If you’re writing your very first resume, then you can find a simple template online. You want to make it stand out in a good way, so don’t go too fancy or complicated with the resume design. Keep it short and sweet, and ideally, you don’t want to go over two pages. If you haven’t had much experience, then it’s unlikely you’ll go over one page.

Speak To A Careers Advisor If You’re Lost

Trying to figure out what you want to do can be difficult, and there will be a point where you may feel so lost about what it is you actually want to do with the rest of your life. It’s a big ask after all. Careers advisors can be found down your local jobcentre, or you could go back to the college campus and speak to a student advisor there.

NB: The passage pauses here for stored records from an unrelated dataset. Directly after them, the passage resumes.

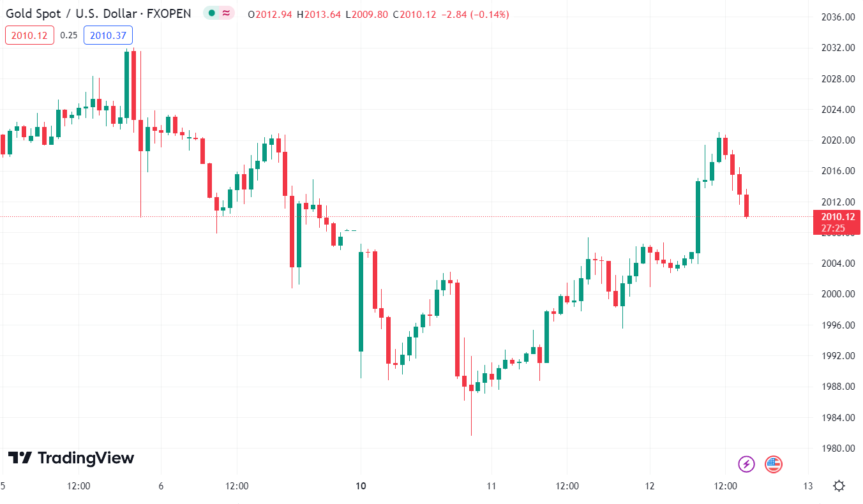Click the date 10 time axis marker
Screen dimensions: 863x504
(x=361, y=486)
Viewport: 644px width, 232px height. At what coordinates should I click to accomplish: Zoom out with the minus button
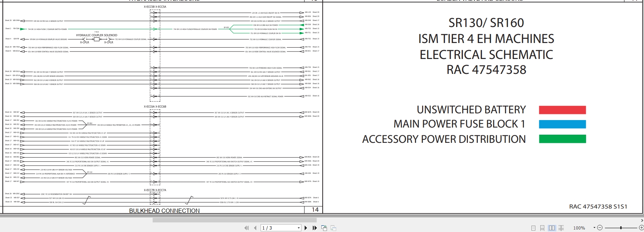pos(600,228)
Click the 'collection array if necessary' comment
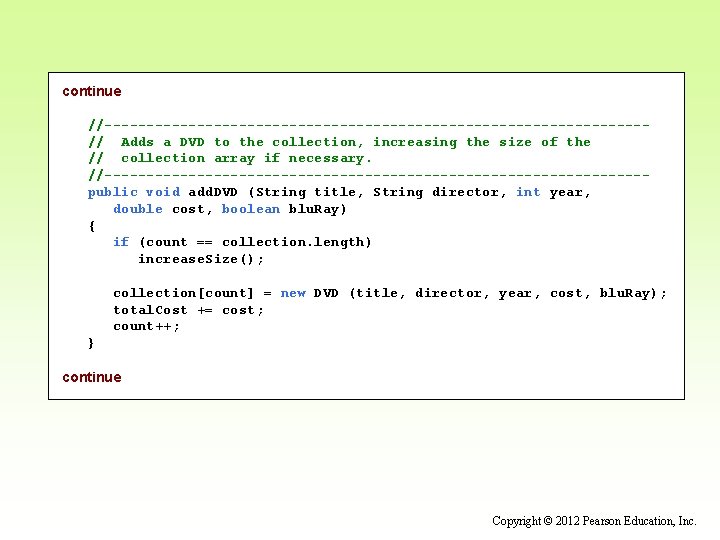Image resolution: width=720 pixels, height=540 pixels. [x=246, y=158]
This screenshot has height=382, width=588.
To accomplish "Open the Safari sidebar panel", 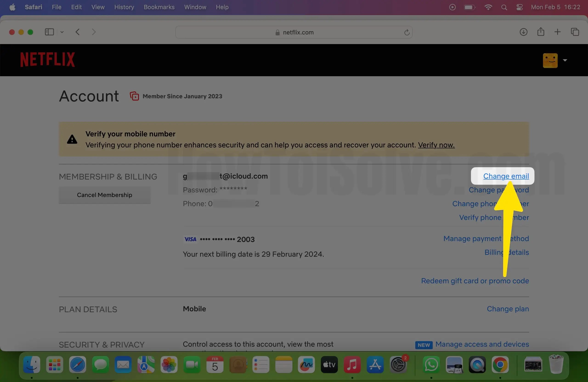I will click(49, 32).
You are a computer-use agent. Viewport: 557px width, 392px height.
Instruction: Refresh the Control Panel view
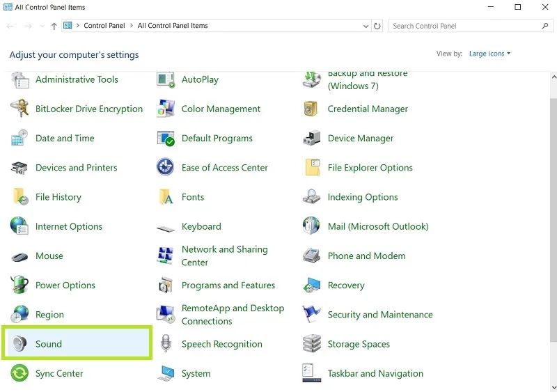coord(377,26)
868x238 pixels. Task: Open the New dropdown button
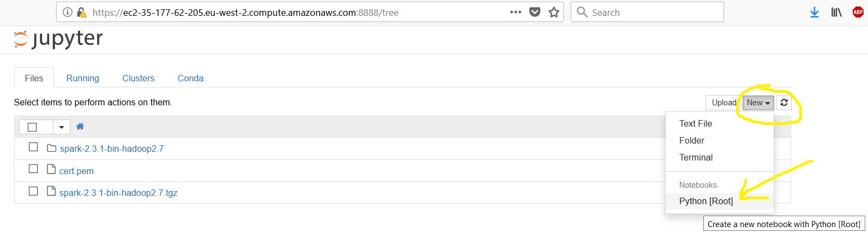[x=758, y=103]

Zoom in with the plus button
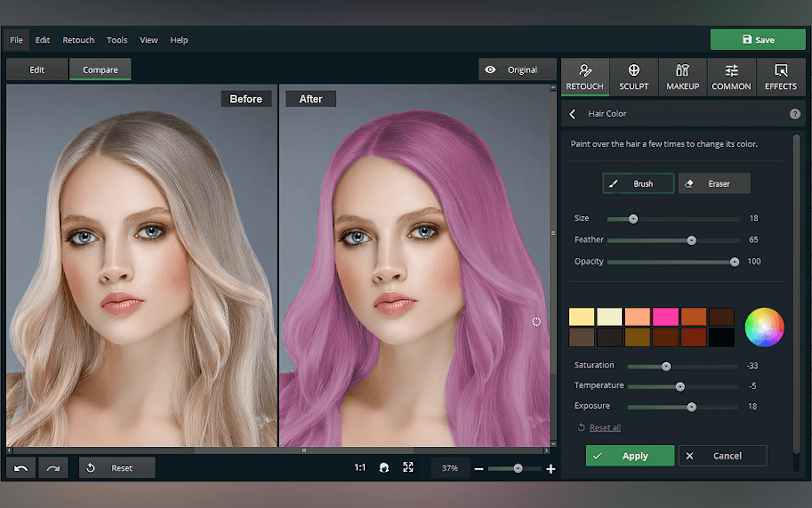click(551, 469)
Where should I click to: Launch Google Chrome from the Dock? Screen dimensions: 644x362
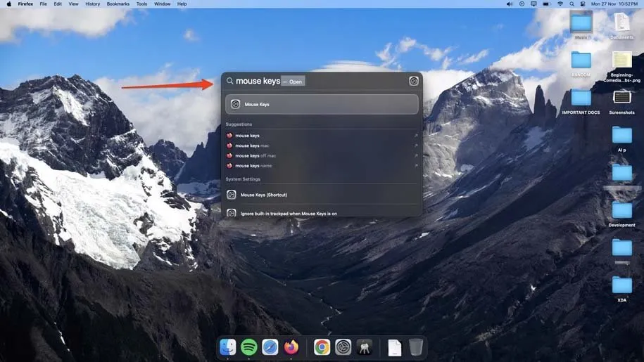(x=322, y=347)
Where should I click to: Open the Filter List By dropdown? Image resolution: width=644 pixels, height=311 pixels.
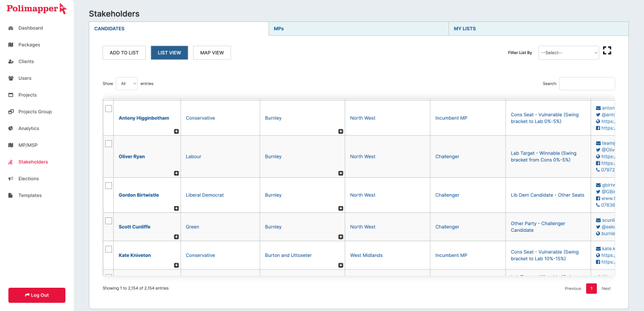pyautogui.click(x=569, y=53)
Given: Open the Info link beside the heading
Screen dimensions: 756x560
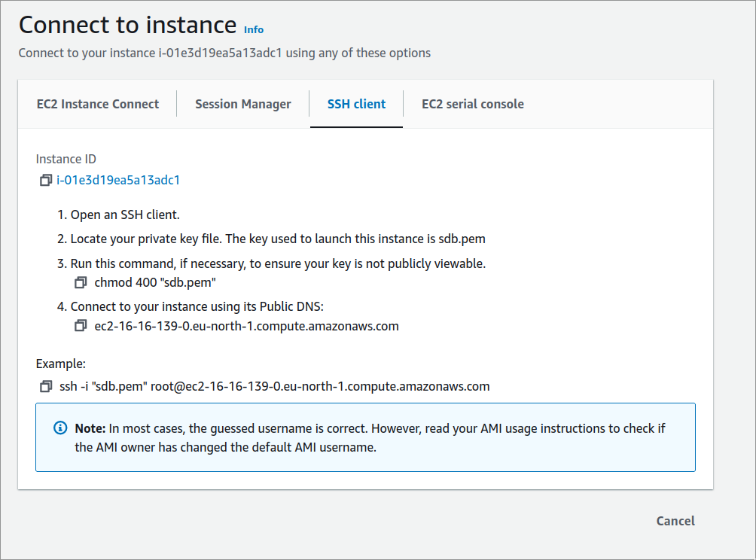Looking at the screenshot, I should click(x=254, y=29).
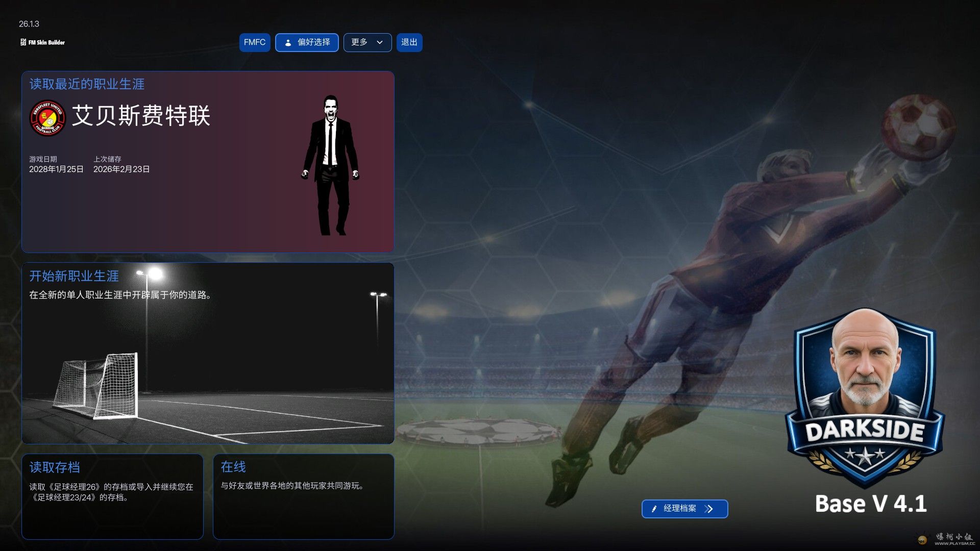This screenshot has height=551, width=980.
Task: Click the Ebbsfleet United club badge
Action: (x=47, y=118)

They can offer you some professional advice and guide you through the options that you may have in front of you currently and what you might like to do in the future. Use this as an opportunity to discuss any worries or fears that you might have moving forward and ask questions. A careers advisor is going to certainly help you get some focus on what’s out there and what you should be doing next in order to secure a job, whether that’s something that starts off your career or whether you want to go straight for that dream job. It all depends on what skills and experience you need.

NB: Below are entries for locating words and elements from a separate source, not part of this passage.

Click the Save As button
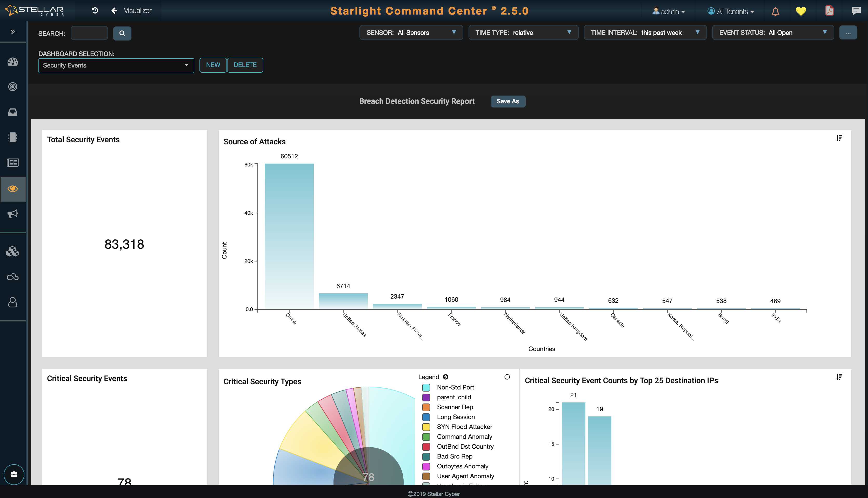868x498 pixels. click(508, 101)
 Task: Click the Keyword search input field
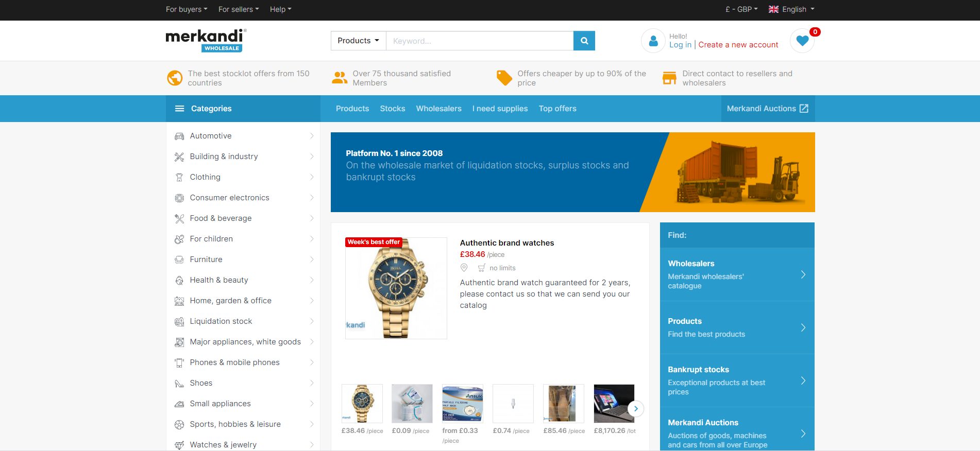(x=479, y=41)
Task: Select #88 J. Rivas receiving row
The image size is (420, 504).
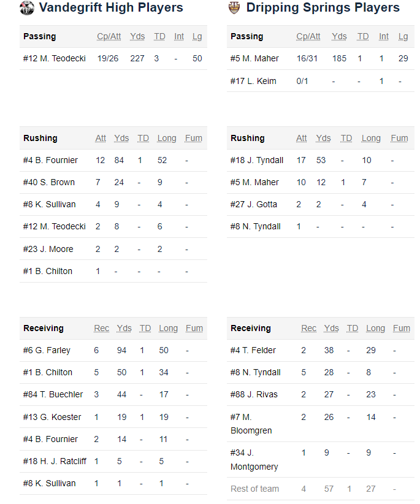Action: tap(321, 394)
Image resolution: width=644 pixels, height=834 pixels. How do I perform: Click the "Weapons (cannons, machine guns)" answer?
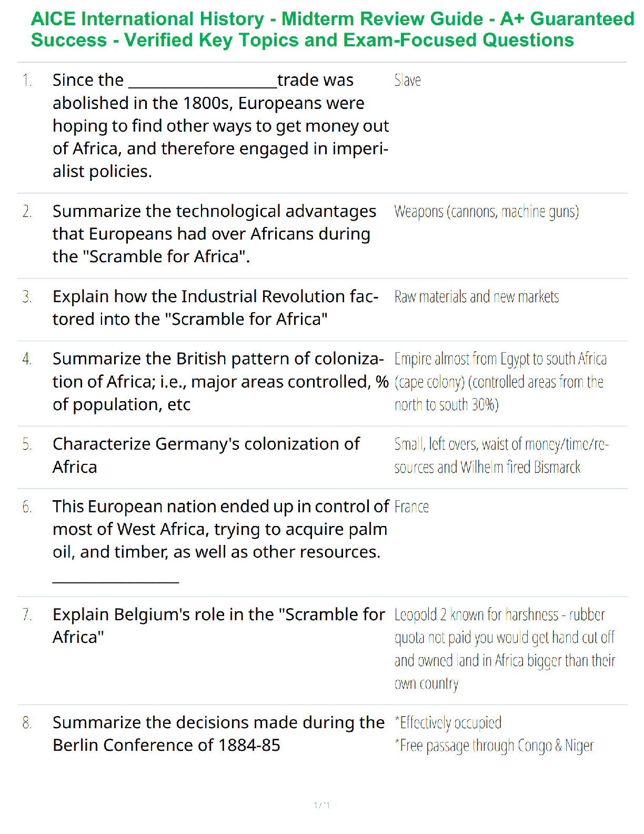tap(486, 212)
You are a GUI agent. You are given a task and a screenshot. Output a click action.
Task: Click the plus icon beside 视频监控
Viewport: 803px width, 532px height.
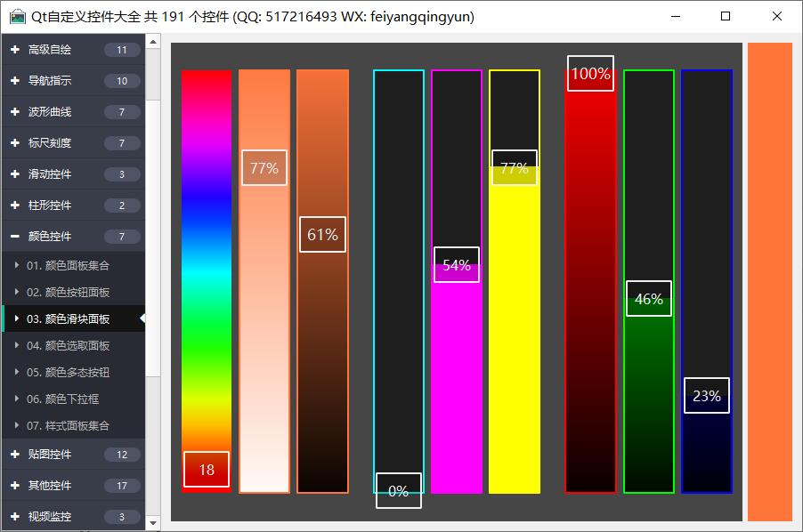[15, 517]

Get Your Finances In Order

Oh, the finances – let’s talk about that. When you go to college or university, the fees are going to be expensive, and so you may have a lot of student loan debt. It’s a good idea that you get a job as soon as possible as you want to start paying it back. However, it’s worth getting your finances in order and creating a budget for yourself so that you save your money to enjoy your adult life too. You can’t really afford to live that student lifestyle now. To get everything in one place, find out what you owe and who you owe it to. Try to consolidate all this into one loan if possible so you can keep an eye on it.  You may want to refinance the loan if the current one isn’t really making much headway in paying it off. Keep on top of your budget and work with what you have from take-home and try to save any extra money you can in order to continue paying the loan off. It’s going to take a while, but it’s all worth it for the degree that you got in the process.

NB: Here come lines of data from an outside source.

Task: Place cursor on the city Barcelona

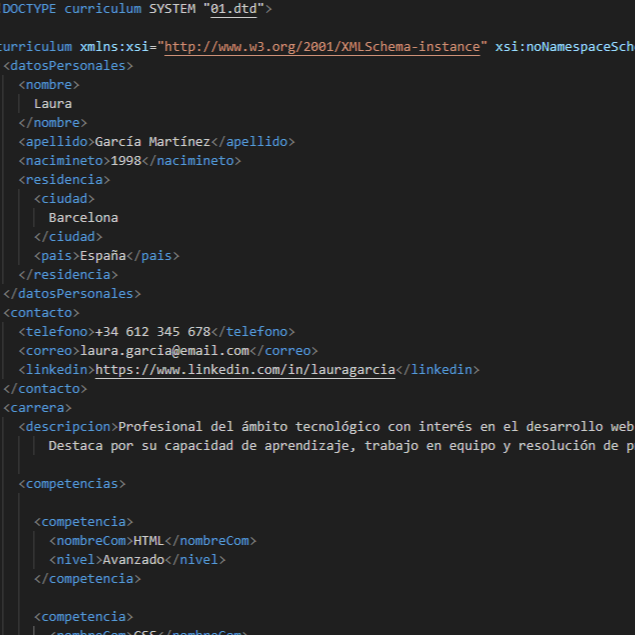Action: point(83,218)
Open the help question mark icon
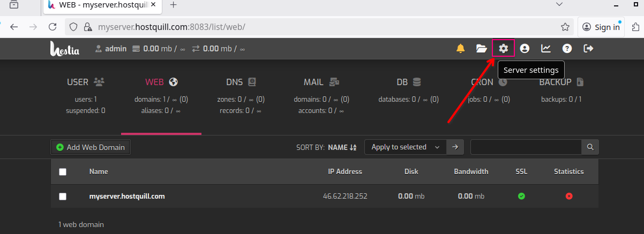Screen dimensions: 644x234 coord(567,49)
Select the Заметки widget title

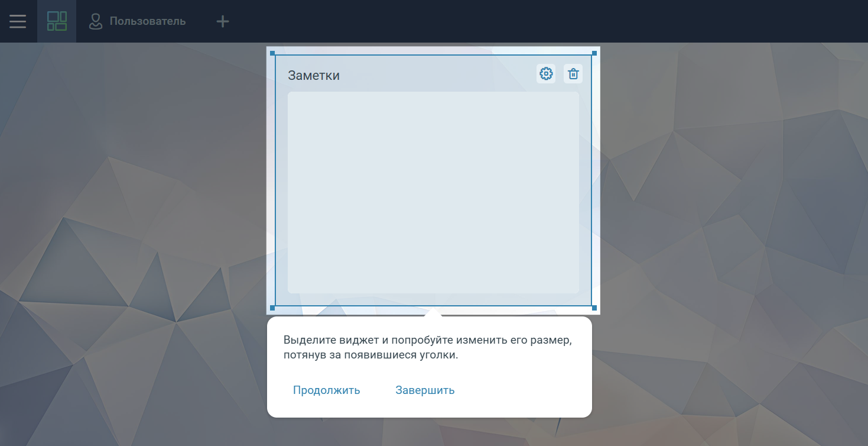pyautogui.click(x=314, y=76)
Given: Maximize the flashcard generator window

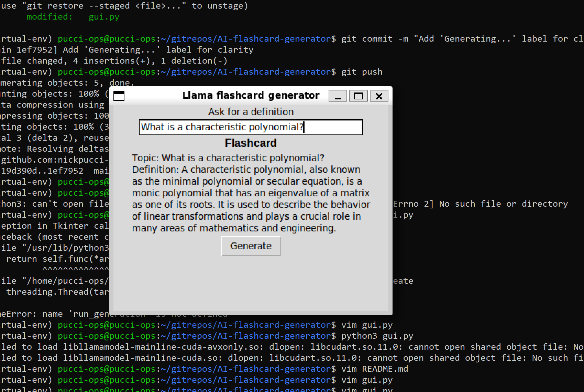Looking at the screenshot, I should click(x=358, y=96).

Expect To Fail At Some Point

This might be hard to hear, but everyone fails at some point. Some fail multiple times, and that’s ok because failure is a life lesson that is certainly worth learning. Don’t be worried about failing or going into a role that you might not be enjoying a few months later down the line. That’s completely normal, and it just means you have to figure out what it is you enjoy and what you’re not enjoying. Everyone’s different, and everyone finds their feet at different points.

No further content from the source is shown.